[READING PASSAGE]

::::::::

Please join us to say enough is enough! Facebook must immediately prevent its platform from being used to spread disinformation and divisiveness that could disrupt our elections. We’re urging Facebook to:
Facebook should fact check advertisements placed by politicians and political campaigns. In other words, it should hold these political ads to the same standards it applies to advertisements that are not placed by politicians. As Facebook employees said in an open letter to company leadership, “Misinformation shared by political advertisers has an outsized detrimental impact on our community.” If you or I lied in an advertisement on Facebook, it would immediately be taken down.
Right now political campaigns can target their ads so precisely that they can pinpoint them to reach specific voters. The problem with this, according to former Federal Election Commission Chair Ellen Weintraub, is that “false and misleading messages may be disseminated in a way that does not allow people with conflicting information to counter those messages, because they won't see them.” Facebook already restricts targeting for industries with a history of discrimination, like housing. They should do the same with political ads.

::::::::

[RECORDS SUPPLIED]
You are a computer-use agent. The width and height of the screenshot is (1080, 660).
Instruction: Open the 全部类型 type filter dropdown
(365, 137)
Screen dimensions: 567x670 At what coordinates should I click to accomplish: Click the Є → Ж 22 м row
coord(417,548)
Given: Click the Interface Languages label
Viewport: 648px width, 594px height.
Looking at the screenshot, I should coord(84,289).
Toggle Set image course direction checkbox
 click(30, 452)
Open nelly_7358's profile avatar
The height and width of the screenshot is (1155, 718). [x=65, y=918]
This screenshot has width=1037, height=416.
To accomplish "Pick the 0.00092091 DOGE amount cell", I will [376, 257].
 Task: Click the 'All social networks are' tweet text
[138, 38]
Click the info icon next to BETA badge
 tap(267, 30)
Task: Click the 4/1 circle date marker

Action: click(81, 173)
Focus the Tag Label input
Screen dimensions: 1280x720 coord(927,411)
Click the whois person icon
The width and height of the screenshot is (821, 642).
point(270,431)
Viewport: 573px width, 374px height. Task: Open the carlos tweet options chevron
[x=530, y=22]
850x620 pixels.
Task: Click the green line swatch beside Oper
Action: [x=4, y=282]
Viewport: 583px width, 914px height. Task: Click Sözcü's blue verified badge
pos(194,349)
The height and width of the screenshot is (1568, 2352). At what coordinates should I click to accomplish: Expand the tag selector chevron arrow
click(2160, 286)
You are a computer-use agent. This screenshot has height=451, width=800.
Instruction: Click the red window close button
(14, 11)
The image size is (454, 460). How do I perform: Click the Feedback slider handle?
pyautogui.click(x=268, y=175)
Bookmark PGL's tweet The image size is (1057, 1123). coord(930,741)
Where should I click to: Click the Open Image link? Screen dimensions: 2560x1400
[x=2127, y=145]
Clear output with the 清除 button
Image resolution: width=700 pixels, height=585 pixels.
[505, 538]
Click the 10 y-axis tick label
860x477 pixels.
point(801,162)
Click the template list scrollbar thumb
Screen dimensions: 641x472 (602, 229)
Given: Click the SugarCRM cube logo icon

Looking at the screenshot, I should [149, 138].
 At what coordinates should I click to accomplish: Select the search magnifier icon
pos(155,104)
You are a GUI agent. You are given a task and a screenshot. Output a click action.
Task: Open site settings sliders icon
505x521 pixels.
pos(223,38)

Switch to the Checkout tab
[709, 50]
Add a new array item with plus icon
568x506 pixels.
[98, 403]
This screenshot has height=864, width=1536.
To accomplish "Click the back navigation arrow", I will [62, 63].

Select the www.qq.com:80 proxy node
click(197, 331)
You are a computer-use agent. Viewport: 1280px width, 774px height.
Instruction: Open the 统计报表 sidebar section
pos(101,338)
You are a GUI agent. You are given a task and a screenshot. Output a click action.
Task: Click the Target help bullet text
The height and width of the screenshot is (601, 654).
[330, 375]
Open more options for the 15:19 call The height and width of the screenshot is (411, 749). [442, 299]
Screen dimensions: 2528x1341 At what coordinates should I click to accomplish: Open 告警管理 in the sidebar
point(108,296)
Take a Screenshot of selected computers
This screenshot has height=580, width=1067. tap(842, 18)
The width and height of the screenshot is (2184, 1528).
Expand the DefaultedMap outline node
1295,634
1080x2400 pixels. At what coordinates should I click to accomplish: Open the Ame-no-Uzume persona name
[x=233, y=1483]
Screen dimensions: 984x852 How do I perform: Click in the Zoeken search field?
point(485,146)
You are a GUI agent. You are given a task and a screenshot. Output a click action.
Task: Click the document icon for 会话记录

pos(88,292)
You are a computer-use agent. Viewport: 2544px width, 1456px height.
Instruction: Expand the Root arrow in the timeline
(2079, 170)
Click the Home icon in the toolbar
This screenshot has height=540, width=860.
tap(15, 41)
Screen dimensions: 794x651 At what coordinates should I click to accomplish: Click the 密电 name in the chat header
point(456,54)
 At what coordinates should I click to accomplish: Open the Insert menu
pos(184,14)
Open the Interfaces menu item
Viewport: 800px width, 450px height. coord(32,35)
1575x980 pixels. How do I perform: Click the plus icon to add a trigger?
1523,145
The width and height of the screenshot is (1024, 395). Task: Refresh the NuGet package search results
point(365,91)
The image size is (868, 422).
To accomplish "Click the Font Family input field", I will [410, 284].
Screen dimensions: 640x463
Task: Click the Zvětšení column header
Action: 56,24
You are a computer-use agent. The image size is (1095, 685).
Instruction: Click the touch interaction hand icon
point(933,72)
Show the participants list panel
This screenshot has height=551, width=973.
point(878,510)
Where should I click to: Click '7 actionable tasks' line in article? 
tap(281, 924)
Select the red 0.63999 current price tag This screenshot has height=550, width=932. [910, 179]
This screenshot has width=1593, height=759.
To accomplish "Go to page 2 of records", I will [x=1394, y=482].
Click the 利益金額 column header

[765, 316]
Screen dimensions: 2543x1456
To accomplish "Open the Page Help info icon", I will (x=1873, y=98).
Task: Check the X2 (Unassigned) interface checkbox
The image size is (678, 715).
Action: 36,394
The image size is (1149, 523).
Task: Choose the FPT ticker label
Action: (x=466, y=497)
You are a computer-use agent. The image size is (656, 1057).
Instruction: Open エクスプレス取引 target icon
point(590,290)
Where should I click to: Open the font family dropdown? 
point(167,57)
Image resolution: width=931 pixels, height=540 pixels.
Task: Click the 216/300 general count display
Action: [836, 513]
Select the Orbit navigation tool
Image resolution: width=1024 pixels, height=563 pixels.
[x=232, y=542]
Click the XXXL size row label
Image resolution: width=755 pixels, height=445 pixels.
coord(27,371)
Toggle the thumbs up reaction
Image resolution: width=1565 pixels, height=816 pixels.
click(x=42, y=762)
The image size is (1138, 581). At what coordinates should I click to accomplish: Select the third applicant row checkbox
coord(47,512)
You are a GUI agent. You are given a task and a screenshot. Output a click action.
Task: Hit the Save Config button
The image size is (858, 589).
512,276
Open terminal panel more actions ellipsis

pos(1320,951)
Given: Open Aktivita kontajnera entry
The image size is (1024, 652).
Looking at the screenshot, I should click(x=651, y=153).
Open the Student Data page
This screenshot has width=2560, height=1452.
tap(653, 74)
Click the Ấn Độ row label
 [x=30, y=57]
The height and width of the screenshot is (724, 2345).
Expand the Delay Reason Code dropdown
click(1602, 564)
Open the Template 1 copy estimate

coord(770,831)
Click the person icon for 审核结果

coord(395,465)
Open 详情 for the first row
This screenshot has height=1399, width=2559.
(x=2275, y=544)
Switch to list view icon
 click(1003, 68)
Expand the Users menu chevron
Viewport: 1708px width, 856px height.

::::::::

[JOBS]
1. According to the passage on Facebook political ads, in which industry does Facebook already restrict ad targeting?
2. Write out the lines of the records from their very first line through the line containing "Looking at the screenshot, I should coord(84,289).", with both of those lines included.

[RESPONSES TO THE TASKS]
1. Housing.

2.
You are a computer-use agent. The width and height of the screenshot is (1080, 660).
Instruction: Open the 全部类型 type filter dropdown
(365, 137)
Screen dimensions: 567x670 At what coordinates should I click to accomplish: Click the Є → Ж 22 м row
coord(417,548)
Given: Click the Interface Languages label
Viewport: 648px width, 594px height.
Looking at the screenshot, I should coord(84,289).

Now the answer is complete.